PROVIDED MATERIAL >>
▼

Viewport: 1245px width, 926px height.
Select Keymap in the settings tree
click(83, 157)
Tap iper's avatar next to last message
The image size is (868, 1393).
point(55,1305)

▲
▼

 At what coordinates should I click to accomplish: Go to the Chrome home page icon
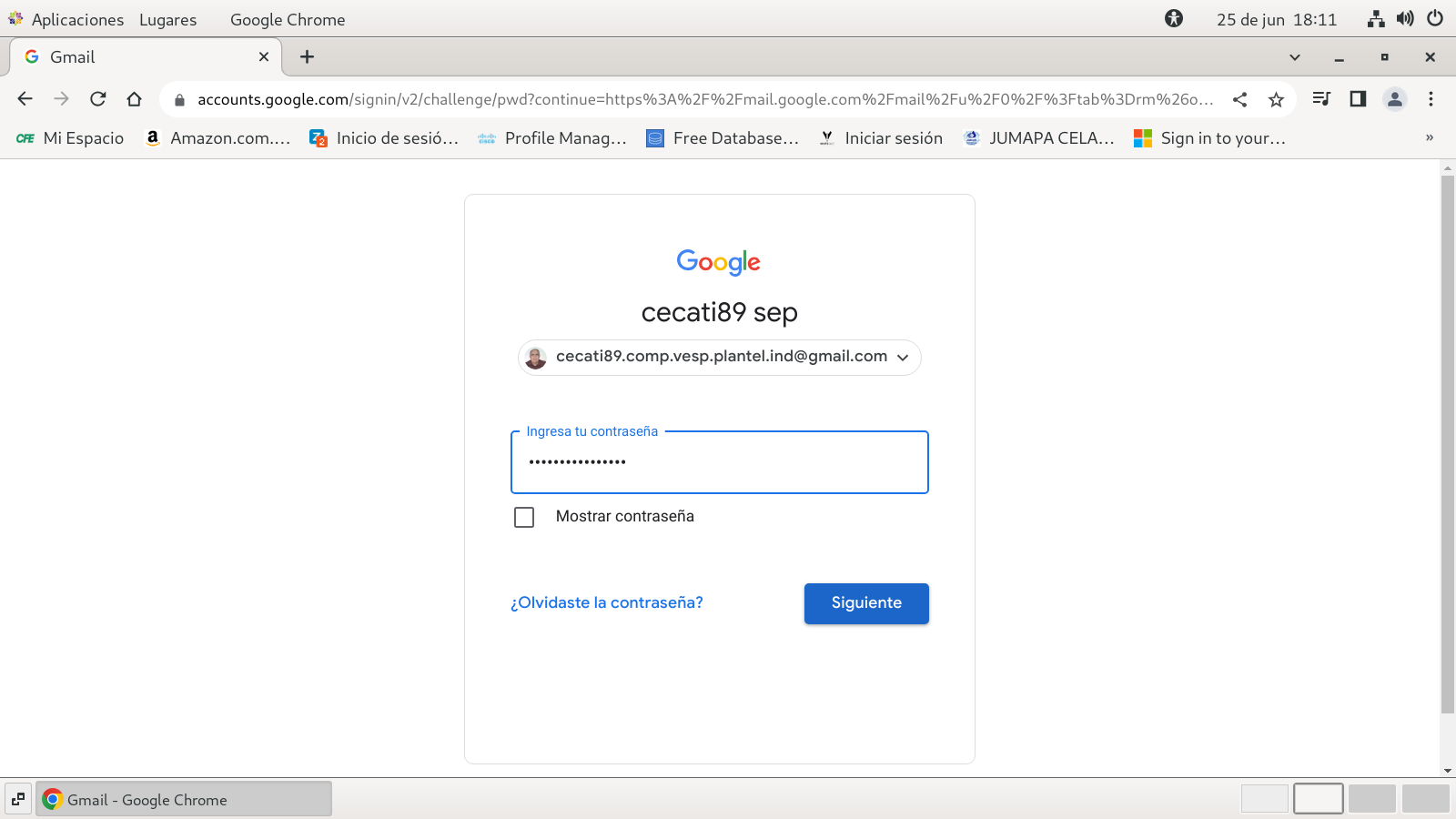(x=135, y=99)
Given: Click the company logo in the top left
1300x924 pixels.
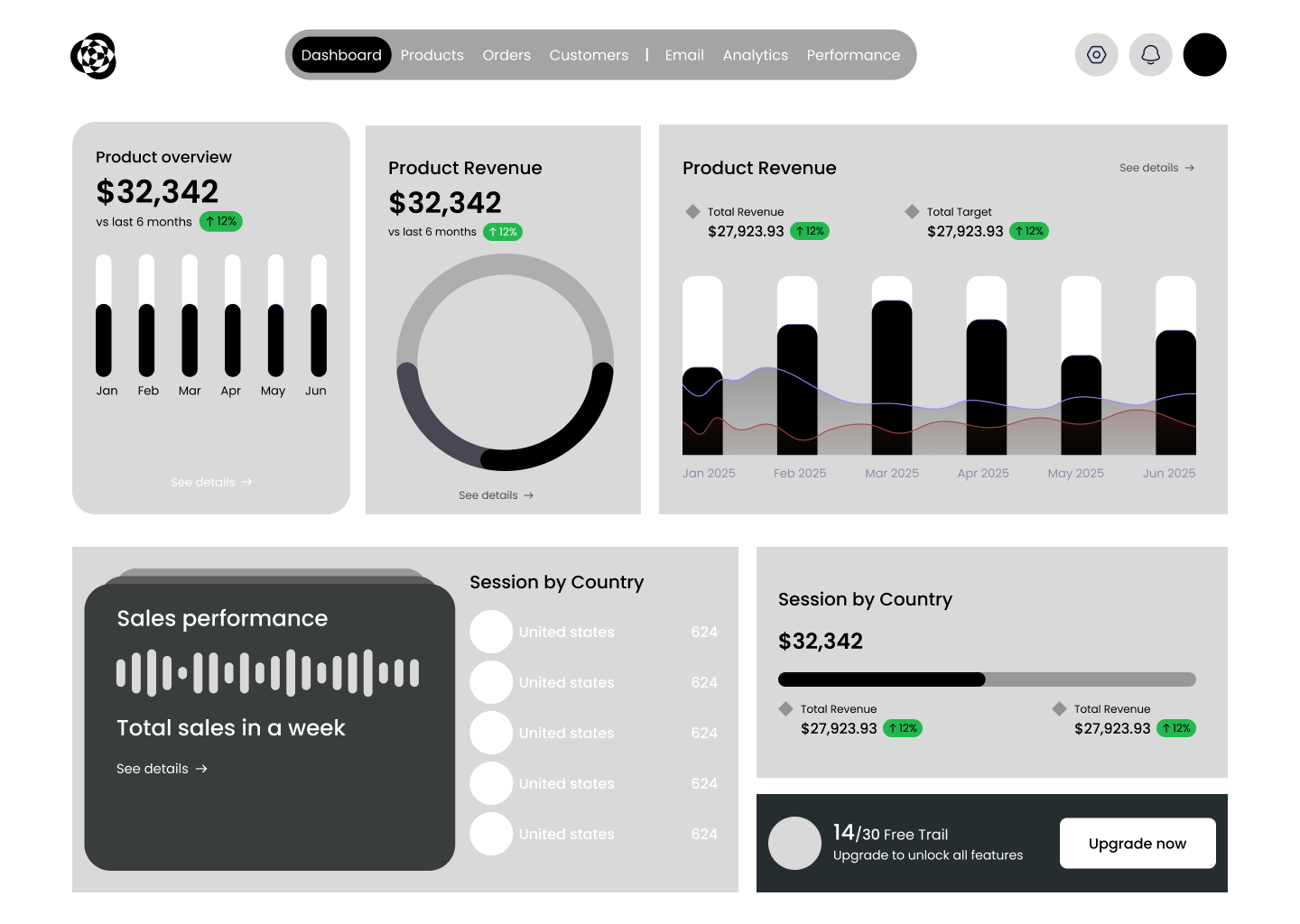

▲

EXERCISE REQUIREMENTS >> Although the records hold pictures, the copy must not; give again exactly the lines from the one with "At what coordinates" through the one with "1300x924 pixels.".

EXERCISE RESULT >>
 At what coordinates should I click to accomplish: Go to the Chrome home page icon
(x=135, y=99)
Given: Click the company logo in the top left
1300x924 pixels.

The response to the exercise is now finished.